• [TASK ITEM]: Your job is to return every line in the data holding the string "agent".

• [RECORDS FOR PROCESSING]:

--- START ---

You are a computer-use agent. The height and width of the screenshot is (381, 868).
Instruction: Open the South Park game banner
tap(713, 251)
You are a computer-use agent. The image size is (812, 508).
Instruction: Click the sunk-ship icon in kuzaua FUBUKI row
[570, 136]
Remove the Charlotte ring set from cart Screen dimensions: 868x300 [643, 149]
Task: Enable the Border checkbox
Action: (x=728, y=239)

--- END ---
--- START ---

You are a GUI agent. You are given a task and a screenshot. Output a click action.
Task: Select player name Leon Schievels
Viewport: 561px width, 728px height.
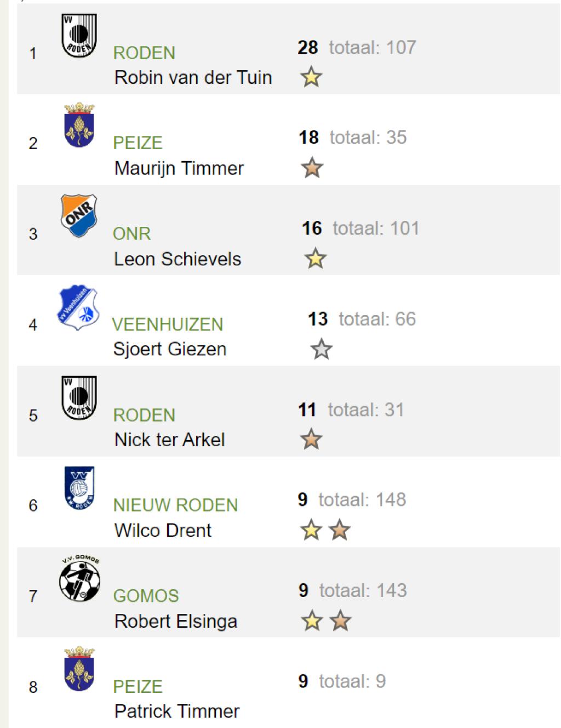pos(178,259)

--- END ---

• [WRITTEN RESPONSE]:
You are a computer-use agent. The height and width of the screenshot is (381, 868).
You are a computer-use agent. The image size is (812, 508).
You are a GUI agent. You are given a task and a screenshot. Output a click action.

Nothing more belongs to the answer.